March 14, 2020 | Jessica McFarland
In a nice change of pace from it’s more youth-oriented programming, Pit and Balcony has staged 2016’s Meteor Shower, a more mature four-person comedy by Steve Martin (yes, that Steve Martin). Of course, with the current Coronavirus fears running rampant, Pit was left with a much smaller audience than usual opening night. Still, the show must go on (although next weekend’s performances are cancelled), and I can safely say I haven’t heard such a small audience so engaged with a comedy in a long time.
It’s 1993 and an exceptionally big meteor shower will be visible from Earth. Norm (Kale Schafer) and wife Corky (Colleen Cartwright) are looking for some new couple-friends, and have invited Gerald (Jonah Conner) and Laura (Trashan Donald) to their home. The guests are glamourous and different from their usual crowd, and Norm and Corky banter and “pre-wine” their jitters away in the first scene. They are a loving couple - they’ve worked hard at it, reading books and attending counseling where they’ve picked up very proper speech to work through disagreements. “When I repress something, I push it way down and kick dirt over it,” Norm notes (pay attention to that). Once Gerald and Laura arrive, all hell breaks loose literally and figuratively. The strangers are impulsive, passionate, sexy, and weird - everything Corky and Norm aren’t. As the meteors fall hard and fast, the couples begin to reveal more about their true natures, and we learn that everything may not be as it seems. For those familiar with Martin’s stage work, we have the expected existential monologues and absurd, off-the-wall humor. Martin loves to surprise, and this show certainly delivers the extraordinary. At under 80 minutes, it’s a quick and funny romp, and director Dr. Jeff List tackles it with zest.

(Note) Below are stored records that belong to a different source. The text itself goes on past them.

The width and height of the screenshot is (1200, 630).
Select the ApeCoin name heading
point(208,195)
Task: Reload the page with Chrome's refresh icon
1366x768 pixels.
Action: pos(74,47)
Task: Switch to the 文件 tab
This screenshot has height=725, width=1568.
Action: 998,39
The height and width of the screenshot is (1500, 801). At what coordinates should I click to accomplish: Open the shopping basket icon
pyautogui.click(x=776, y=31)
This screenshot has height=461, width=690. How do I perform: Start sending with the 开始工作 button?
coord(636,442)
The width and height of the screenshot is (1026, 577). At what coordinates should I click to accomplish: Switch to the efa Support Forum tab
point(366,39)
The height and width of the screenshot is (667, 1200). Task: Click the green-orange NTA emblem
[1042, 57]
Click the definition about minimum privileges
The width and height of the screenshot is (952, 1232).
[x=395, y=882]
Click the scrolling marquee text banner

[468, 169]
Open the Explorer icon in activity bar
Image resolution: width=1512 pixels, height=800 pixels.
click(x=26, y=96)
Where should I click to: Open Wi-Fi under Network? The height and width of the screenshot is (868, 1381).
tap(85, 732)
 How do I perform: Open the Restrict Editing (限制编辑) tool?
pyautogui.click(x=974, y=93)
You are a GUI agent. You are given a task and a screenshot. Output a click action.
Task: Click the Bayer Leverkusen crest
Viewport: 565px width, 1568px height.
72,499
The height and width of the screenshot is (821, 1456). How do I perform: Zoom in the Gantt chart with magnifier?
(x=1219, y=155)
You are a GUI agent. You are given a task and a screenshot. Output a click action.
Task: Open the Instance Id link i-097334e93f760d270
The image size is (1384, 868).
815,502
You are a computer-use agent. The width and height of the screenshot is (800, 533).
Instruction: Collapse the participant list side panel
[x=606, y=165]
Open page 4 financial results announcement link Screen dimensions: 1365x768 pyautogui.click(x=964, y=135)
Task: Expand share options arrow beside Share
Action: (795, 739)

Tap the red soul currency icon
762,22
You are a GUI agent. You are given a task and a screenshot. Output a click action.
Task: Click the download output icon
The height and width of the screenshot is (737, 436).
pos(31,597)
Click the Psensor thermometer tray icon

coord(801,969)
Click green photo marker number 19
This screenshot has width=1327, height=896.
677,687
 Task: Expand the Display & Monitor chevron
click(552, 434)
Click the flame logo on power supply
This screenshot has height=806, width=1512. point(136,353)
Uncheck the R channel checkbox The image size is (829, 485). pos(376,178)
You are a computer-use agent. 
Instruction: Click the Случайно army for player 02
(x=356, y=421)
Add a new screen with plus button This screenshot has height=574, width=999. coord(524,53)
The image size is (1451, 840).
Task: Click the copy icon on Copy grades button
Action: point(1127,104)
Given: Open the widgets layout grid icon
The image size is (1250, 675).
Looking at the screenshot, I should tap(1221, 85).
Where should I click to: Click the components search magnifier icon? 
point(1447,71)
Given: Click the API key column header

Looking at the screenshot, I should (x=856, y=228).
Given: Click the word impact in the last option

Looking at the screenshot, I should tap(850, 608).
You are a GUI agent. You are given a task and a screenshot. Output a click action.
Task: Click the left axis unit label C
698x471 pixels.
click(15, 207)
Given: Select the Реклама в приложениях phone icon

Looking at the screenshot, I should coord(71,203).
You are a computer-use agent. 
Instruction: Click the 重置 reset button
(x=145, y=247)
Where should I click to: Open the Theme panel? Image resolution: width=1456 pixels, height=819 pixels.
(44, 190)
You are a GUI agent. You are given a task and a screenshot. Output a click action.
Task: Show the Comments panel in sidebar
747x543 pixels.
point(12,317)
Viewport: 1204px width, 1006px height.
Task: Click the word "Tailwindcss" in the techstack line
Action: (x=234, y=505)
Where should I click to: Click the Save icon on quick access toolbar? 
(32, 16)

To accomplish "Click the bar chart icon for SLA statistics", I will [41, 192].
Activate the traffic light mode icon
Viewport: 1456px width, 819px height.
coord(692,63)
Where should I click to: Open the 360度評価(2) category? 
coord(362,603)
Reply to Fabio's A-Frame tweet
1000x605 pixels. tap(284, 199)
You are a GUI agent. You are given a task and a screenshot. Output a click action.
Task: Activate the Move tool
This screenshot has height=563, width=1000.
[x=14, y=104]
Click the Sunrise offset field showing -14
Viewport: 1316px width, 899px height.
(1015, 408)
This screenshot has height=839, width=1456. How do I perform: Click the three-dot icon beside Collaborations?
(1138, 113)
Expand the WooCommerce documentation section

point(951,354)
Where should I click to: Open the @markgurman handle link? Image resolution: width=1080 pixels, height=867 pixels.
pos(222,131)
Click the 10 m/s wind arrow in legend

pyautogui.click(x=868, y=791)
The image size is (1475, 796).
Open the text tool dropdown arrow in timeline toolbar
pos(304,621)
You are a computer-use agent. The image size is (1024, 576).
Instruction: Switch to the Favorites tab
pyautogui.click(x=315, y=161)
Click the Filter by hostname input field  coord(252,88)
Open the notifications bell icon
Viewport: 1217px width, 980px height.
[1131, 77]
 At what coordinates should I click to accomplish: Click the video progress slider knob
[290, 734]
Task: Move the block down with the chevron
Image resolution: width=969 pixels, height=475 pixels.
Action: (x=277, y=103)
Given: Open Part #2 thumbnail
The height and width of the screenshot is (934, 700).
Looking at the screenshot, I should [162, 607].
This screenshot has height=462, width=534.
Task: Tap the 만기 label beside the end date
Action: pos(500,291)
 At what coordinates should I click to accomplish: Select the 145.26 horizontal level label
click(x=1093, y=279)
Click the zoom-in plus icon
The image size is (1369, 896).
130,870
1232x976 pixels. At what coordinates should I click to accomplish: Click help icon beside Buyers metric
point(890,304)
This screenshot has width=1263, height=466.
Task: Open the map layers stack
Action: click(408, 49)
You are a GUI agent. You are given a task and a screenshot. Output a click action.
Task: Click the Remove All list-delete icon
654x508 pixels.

This show really relies on the strength of its cast, and all four do a terrific job keeping the comedy rolling. Conner doesn’t hit a false step, channeling an early Jim Carrey in both his lithe physicality as well as his superb timing. As an actor he clearly has a good grasp on the humor of this show, and finds joy in the unexpected whether in delivery or movements. Also excellent is Schafer as “normal man” Norman; he has that rare everyday quality that allows him to take straight man roles without making them boring, and his timing is excellent. He makes his character development seem natural, and in a situation as insane as this that’s no easy feat! Cartwright is extremely relatable as Corky (in a role originated by Amy Schumer, she’s a great fit). She can make the audience erupt with just a reaction. Donald oozes sensuality and cattiness as Laura, in a role that you love to hate.
Dr. List keeps the show tight, and it is well staged with no sightline issues and a few pleasant surprises from tech and actors. There were some times I wished for more of a frantic energy as the evening began to spiral out of control - although the pacing was good it could have been more dynamic, with the highs and lows experienced by Corky and Norm translating more to the audience. The blocking was occasionally a bit confusing - without giving spoilers this show does involve some alternate timelines of the same evening, and List chose to have the entire scenes staged differently from each other, even with identical dialogue. While this was initially a bit disorienting, we got the gist a few moments in. Overall the show is very funny, and these little issues did not detract from the experience.
The set was a collaboration by Mike Wisniewski, Ken Duby, Mary Whalen Swift, and Robin Noah - it was functional and the stained glass feature was lovely to look at; I wished that decoration could have been a little more personal, since it was referenced so frequently. Lighting design by Bailey Banks was well done, and even with the quick cues there were no delays or mix-ups thanks to Stage Manager Amy Spadafore. Costumes by Cassidy Palmateer are fitted and flattering, and coordinated to look nice together without being too matchy-matchy. Sound by L’Oreal Hartwell was excellent.
For a content warning, this show does contain strong profanity and simulated drug use (comedic) as well as some crude sexual humor. If that doesn’t bother you, then this is a really great offering by Pit. It’s a shame the timing had to coincide with the Coronavirus outbreak. If you are comfortable leaving the house, Pit and Balcony is honoring all pre-purchased tickets and is accommodating special seating; please consider catching “Meteor Shower” Saturday night or Sunday afternoon. With a dynamite cast, great pacing, and a weird, funny script, this one’s a hit!